## Task directions:
Output each record below exactly, and include all of them.

## Items from a data source:
━━━

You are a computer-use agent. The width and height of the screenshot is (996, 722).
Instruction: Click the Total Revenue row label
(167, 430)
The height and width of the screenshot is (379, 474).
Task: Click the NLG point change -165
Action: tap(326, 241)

━━━

## Task answer:
You are a computer-use agent. The width and height of the screenshot is (996, 722).
Instruction: Click the Total Revenue row label
(167, 430)
The height and width of the screenshot is (379, 474).
Task: Click the NLG point change -165
Action: tap(326, 241)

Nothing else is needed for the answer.